= AnIML =

The Analytical Information Markup Language (AnIML) is an open ASTM XML standard for storing and sharing analytical chemistry and biological data.

== AnIML and FAIR data ==
A main reason of using AnIML is that FAIR data (Findable, Accessible, Interoperable and Reusable) standards are automatically implemented. As AnIML's structure is human-readable, Accessibility is given. Interoperability, Reusability and Findability are secured by the AnIML Core and AnIML Technique Definitions.

== History ==
AnIML has been continuously worked on starting from 2003 up to 2020. The last AnIML Core Version update happened in 2010. So far, no standardisation document nor public example files have been published. The standard exists only in pre-release form.

| Date | AnIML Core |
|---|---|
| 2010 | Version 0.9 |
| 2008 | Version 0.3 |
| 2006 | Version 0.2 |
| 2003 | Version 0.1 |

== Architecture ==

AnIML is a XML standard which consists of two logical layers:

- AnIML Core
- AnIML Technique Definitions

Additionally, AnIML Technique Definition Documents apply constraints to the AnIML Core and are specified by the AnIML Technique Definitions.
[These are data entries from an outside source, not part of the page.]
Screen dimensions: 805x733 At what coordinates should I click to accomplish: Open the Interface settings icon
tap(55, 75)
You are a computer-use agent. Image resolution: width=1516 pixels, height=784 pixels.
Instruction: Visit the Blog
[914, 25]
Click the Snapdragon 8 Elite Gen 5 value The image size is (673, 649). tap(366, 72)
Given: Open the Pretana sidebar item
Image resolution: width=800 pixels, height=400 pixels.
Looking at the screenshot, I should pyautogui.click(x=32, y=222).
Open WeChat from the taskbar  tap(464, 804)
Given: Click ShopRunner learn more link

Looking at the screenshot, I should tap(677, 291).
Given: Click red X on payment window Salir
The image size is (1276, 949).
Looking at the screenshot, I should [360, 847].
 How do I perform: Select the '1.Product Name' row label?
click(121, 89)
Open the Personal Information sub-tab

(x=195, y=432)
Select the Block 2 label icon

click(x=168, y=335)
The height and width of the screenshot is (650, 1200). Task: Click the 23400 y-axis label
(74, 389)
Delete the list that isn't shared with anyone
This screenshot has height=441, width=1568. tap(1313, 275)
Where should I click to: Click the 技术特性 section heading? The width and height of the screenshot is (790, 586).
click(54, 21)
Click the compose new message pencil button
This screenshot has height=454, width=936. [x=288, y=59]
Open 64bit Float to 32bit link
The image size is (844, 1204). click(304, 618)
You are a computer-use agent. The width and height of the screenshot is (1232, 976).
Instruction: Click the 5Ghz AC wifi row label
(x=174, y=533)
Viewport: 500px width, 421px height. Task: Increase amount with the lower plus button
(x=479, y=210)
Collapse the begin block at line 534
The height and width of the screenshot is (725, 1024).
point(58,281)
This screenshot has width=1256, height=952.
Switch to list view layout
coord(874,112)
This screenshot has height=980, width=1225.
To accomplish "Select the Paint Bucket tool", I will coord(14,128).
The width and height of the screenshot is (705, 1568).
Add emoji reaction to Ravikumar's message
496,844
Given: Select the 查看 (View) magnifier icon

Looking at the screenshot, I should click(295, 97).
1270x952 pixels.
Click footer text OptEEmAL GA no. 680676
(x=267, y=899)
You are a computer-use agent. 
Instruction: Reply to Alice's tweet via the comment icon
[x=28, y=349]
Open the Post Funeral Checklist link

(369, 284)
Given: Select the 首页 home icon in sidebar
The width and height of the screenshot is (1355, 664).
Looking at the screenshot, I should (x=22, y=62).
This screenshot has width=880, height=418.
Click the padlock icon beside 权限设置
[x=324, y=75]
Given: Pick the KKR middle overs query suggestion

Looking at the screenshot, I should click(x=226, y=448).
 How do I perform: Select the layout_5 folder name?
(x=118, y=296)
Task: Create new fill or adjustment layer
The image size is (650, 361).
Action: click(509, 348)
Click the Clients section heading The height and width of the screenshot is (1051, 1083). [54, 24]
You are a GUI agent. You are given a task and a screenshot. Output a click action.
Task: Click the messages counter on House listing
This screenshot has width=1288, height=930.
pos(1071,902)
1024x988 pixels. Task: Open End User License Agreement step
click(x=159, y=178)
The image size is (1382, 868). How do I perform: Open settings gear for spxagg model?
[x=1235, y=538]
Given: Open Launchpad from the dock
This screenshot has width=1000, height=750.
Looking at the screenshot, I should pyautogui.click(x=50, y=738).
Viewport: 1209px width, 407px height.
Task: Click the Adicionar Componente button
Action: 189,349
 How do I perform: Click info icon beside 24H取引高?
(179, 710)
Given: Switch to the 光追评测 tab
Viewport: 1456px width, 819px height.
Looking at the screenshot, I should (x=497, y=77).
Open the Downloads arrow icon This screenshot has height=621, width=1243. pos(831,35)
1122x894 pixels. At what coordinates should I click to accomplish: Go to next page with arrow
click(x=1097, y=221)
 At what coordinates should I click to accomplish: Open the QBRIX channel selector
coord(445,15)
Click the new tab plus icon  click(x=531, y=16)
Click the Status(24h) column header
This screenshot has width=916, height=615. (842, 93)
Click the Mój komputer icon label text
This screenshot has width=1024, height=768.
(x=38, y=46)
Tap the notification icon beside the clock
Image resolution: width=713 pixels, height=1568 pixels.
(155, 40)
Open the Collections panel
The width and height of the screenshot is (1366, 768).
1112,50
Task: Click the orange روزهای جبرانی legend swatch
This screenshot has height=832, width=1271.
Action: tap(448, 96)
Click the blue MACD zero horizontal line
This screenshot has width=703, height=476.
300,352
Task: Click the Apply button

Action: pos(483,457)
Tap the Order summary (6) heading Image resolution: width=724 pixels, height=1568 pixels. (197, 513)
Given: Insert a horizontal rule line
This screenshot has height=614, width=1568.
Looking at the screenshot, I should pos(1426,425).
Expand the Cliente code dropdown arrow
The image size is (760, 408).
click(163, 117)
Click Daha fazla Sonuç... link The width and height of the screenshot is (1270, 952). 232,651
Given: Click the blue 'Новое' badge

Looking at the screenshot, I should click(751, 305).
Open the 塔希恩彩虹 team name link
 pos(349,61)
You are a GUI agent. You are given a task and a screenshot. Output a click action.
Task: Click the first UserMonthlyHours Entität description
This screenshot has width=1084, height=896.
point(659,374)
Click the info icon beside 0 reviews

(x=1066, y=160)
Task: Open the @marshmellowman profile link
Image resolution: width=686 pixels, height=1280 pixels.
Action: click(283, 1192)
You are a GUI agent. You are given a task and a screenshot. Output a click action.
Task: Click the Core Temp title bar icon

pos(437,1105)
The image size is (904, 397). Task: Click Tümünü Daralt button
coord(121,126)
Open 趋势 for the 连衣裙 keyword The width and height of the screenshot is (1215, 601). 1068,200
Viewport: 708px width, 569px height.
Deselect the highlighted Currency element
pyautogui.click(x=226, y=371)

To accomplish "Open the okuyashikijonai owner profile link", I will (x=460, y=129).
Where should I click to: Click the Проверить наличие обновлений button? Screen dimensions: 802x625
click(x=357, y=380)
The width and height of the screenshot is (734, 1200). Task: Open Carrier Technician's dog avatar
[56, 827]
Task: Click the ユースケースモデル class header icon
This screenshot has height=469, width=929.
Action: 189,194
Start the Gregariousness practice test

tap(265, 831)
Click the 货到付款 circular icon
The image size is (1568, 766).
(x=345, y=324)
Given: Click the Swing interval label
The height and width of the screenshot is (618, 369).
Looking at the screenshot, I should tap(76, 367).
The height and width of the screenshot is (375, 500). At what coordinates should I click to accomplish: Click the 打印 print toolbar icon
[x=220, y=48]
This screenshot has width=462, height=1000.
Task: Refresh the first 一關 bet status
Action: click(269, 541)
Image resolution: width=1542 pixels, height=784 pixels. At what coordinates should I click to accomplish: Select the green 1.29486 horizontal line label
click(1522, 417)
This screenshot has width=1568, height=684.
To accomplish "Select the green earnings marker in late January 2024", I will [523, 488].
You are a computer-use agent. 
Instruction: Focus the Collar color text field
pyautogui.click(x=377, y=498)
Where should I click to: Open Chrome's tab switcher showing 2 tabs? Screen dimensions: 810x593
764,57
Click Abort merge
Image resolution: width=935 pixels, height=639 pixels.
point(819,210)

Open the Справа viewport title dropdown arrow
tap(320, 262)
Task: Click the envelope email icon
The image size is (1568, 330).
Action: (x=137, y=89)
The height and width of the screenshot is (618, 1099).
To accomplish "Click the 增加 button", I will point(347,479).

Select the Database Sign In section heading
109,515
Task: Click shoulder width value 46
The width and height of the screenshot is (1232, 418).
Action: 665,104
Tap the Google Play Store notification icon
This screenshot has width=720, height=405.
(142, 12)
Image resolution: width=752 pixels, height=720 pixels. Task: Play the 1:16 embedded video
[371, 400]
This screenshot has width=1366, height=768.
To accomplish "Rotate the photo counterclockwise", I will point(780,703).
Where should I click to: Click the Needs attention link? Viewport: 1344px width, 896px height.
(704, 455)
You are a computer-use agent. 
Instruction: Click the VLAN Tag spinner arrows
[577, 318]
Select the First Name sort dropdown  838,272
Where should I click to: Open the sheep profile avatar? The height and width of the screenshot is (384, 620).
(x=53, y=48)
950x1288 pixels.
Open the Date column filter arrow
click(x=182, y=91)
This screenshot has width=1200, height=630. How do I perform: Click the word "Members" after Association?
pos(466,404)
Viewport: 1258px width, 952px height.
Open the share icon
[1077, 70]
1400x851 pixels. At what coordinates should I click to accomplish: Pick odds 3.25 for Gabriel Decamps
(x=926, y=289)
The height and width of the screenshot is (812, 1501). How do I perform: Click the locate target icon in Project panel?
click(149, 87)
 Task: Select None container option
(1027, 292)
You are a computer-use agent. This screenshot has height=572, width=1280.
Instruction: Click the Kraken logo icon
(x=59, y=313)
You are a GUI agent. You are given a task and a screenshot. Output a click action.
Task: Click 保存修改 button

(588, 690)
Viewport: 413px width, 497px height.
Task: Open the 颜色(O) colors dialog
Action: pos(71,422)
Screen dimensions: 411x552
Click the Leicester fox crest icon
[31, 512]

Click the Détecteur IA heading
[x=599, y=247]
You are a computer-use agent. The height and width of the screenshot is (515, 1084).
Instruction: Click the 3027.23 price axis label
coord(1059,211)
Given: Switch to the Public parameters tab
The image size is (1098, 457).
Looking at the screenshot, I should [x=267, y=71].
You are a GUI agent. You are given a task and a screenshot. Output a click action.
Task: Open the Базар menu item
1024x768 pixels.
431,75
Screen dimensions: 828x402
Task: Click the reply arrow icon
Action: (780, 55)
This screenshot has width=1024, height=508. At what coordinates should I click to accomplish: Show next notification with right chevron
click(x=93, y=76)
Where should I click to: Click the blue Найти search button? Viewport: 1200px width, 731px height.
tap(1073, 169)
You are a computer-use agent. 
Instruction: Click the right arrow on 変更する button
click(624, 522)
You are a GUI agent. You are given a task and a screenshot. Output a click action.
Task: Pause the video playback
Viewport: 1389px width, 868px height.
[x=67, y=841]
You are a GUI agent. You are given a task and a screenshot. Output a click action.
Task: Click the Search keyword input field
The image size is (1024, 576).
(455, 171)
The AnIML Core consists of a set of rules defining the structure of the XML document, providing a universal container for arbitrary analytical data. AnIML Technique Definitions describe how to use the AnIML Core to record experiments of a particular scientific discipline. There is a big similarity between the mechanisms of AnIML and the AVI format. The AnIML Core defines the data container, whereas the AnIML Technique Definitions act similar to the AVI codec. It defines how the data needs to be structured and labeled. Technique Definitions are XML documents, specified by the Technique Schema.